Studied tree species had statistically different number of EMF species: the highest number of EMF was on Fagus sylvatica (17), Betula pendula (16), and Quercus robur (16), whereas the lowest number of EMF species was on Larix decidua (7), Abies alba (8), and Picea abies (9). Ectomycorrhizal community structure was different on studied tree species:

a) tree of Pinaceae had the most similar EMF community structure-among themthe highest Jaccard index was found for Picea abies-Pinus sylvestris (72,7%), Pseudotsuga menziesii-Larix decidua (70,6%), Picea abies-Pinus nigra (63%), and Pinus nigra-Pinus sylvestris (61%),

b) among tree of Betulaceae and Fagaceae the highest Jacard index was for Carpinus betulus-Quercus robur (61,6%) and for Quercus rubra-Quercus robur (54%); the lowest was for Fagus sylvatica-Quercus rubra (29,6%). The EMF community structure was more variable for Betulaceae and Fagaceae in comparison with Pinaceae: Betula pendula, Quercus robur and Fagus sylvatica characterized the most variable EMF community strucures,

c) the most different EMF community structure among 12 studed tree species had Tilia cordata (Tiliaceae),

d) similarity of EMF community structures was not always related with taxonomic relationship of trees i.e.: higher Jaccard index was for Quercus rubra-Carpinus betulus than for Q. rubra-Q. robur,

e) exotic and native tree species (that belonged to the same genus: Pinus and Quercus) shared many EMF species, although EMF richness was higher for native tree species than for exotic ones.

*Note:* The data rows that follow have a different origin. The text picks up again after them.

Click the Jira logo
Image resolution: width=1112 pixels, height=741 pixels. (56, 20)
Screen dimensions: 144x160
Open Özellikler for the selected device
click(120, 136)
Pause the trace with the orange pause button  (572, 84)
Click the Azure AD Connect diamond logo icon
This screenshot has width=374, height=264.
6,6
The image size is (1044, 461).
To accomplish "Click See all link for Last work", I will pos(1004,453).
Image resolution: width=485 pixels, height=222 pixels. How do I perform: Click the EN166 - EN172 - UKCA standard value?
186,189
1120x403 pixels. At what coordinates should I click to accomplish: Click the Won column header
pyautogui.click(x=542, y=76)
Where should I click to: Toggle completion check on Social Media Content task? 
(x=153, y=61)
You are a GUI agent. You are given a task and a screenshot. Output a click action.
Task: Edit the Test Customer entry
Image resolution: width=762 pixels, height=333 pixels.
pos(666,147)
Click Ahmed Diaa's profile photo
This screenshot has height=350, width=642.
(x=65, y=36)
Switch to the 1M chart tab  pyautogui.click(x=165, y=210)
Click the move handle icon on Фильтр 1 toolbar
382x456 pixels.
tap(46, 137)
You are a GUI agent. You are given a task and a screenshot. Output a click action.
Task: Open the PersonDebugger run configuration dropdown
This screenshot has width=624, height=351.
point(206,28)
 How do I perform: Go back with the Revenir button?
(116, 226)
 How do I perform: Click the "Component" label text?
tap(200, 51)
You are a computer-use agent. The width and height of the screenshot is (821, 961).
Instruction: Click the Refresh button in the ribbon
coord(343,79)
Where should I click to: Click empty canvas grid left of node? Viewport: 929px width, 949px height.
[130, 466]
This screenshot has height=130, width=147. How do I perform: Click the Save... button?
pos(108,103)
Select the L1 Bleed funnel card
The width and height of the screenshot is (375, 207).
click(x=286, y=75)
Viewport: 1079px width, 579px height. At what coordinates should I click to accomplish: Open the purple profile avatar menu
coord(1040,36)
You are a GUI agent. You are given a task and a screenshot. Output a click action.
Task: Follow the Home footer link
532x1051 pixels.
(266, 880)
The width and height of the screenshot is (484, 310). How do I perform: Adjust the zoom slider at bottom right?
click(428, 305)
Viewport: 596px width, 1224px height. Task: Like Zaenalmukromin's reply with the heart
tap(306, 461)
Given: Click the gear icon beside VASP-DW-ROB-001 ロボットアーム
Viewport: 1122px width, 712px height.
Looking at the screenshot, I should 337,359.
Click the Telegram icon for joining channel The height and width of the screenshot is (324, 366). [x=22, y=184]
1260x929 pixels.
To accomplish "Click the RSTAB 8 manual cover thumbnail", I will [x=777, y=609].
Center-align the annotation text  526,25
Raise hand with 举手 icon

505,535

Four trees (Larix decidua, Picea abies, Pseudotsuga menziesii, and Quercus robur) growing on both forest sites (conifer and mixed) had significantly different number of EMF: higher number of EMF was on Picea abies, Pseudotsuga menziesii, and Quercus robur growing on conifer forest site. However, correspondence analysis and clustering analysis showed no effect of forest site on EMF community structure among 4 tree species.

Identification of ectomycorrhizal fungus based on molecular techniques is a great tool. However, in the event of DNA amplification of many fungi occured in an individual ectomycorrhizal root tip this approach is not sufficient. In that case, a detailed morphological study of ectomycorrhizas combided with molecular approach is highly needed for accurate EMF identification.